В ответ лоточник неожиданно понимающе закивал, повторил мой жест, затем поболтал ладонью перед губами, очень похоже изображая дурно подвешенный язык, опять легонько похлопал себя по ушам, словно выбивая невидимые пробки, и отрицательно покачал головой — в смысле, что ни говори, все равно не слышно.
Такое понимание моих проблем не могло не пробудить заинтересованности. Может, бойкий лоточник также подскажет и способ справиться с ними? Тем более что именно это, похоже, он и хотел изо всех сил довести до моего сведения, тыкая себя в грудь и поочередно указывая то на мои, то на свои, украшенные особенно увесистыми серьгами уши.
Понять, что он мне втолковывает знаками, я так и не сумел, поэтому просто решил довериться знающему человеку. Тот, отчаявшись объясниться, под конец своих манипуляций просто зажал мне мочку уха каким-то странным пинцетом с прорезями на широких лапках. Что ж, если поможет, можно и потерпеть подобную фамильярность…
Мгновенная боль — и я рефлекторно вывернулся из рук доброхота-обманщика.
— Ну ты, чудила! Осторожней! — не сдержался я, потянув руку к уху.
— Сам чудила!!! — вполне различимо ответил ювелир. — Тебе помочь хотят, а ты дергаешься, как маленький!
Правда, нормально слышал его я только пострадавшим ухом. В другое по-прежнему вливалось неразборчивое бульканье. А в саднящей мочке рука нащупала серьгу-кольцо самого пиратского образца.
Да… Добровольно прокалывать себе уши, словно эльфийский модник, которому некуда девать очередные полфунта золота, я бы вовек не дался. А уж продолжать это после того, как попался столь по-глупому, и вовсе не стал бы. Но довод в пользу повторения нечаянной операции оказался убедительным — в ушах от разнобоя, если можно так сказать, двоилось, отчего голова потихоньку начинала идти кругом.
Делать нечего — согласно покивав на обидчивую тираду лоточника, я подставил ему и другое ухо. Ожидаемая боль показалась сильнее, но после второго прокола внезапно окончательно прошла в обоих ушах. Видно, на серьги наложено заклятие обезболивания и скорейшего заживления — предосторожность, необходимая в едкой морской, да и в любой другой воде.
Естественно, первый же вопрос, который пришлось обсудить, получив способность распознавать подводную речь — цену оказанной мне услуги. За понимание в Аква-Кале, в отличие от свободы, платить все-таки полагалось, но не очень много — три динара, в нынешнее царствование лишь крытых голубым «морским» золотом.

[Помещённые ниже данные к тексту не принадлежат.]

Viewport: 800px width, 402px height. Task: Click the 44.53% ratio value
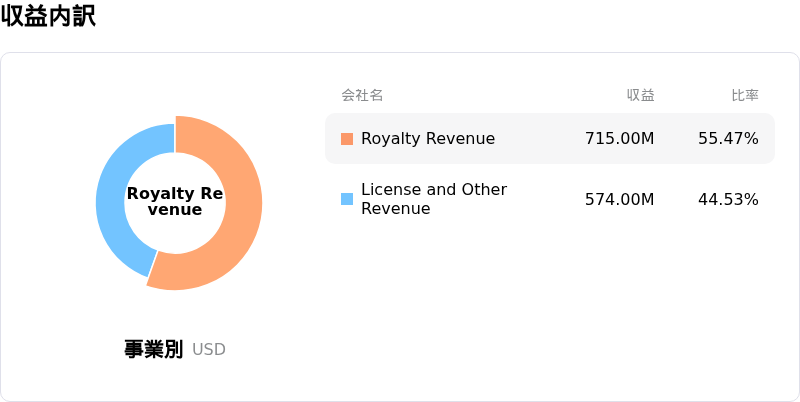point(728,199)
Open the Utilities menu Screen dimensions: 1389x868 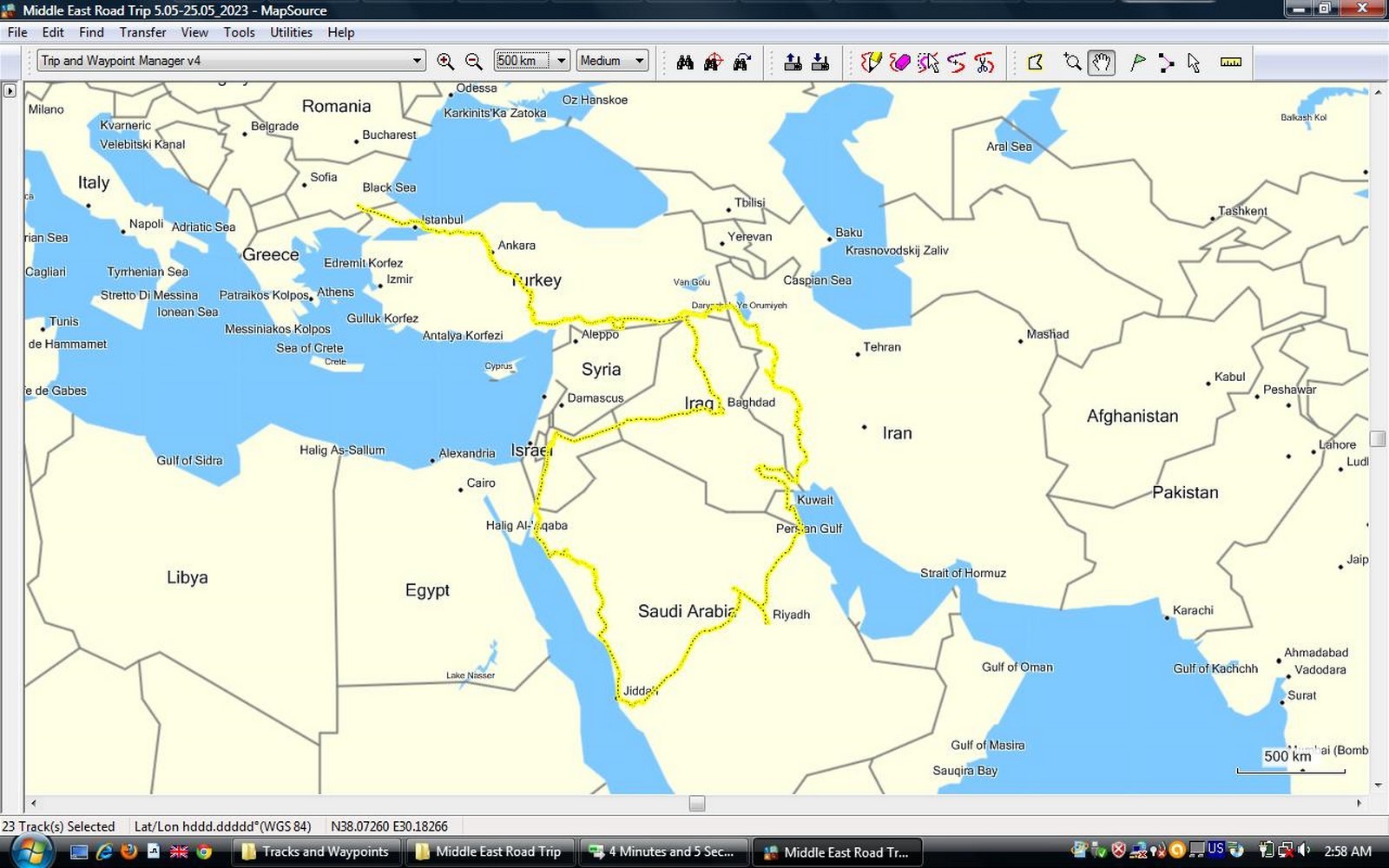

Обретя звук, подводная Хасира разом превратилась из волшебной картинки, словно пришедшей из глубин хрустального шара, во вполне обыденную реальность. Вопли рыб в ветвях коралла и развалинах перемежались с криками зазывал у лавок и гвалтом толпы, резкие хлопки и щелканье морских зверей — с музыкой инструментов, мало похожих на обычные. Вряд ли издали бы на воздухе хоть один звук странные, будто в жабрах, щелястые трубы. Металлические штыри струн на диковинных арфах произвели бы лишь немелодичный лязг, а наполненные воздухом, маслом и спиртом сосуды ударных в лучшем случае породили бы омерзительный дребезг.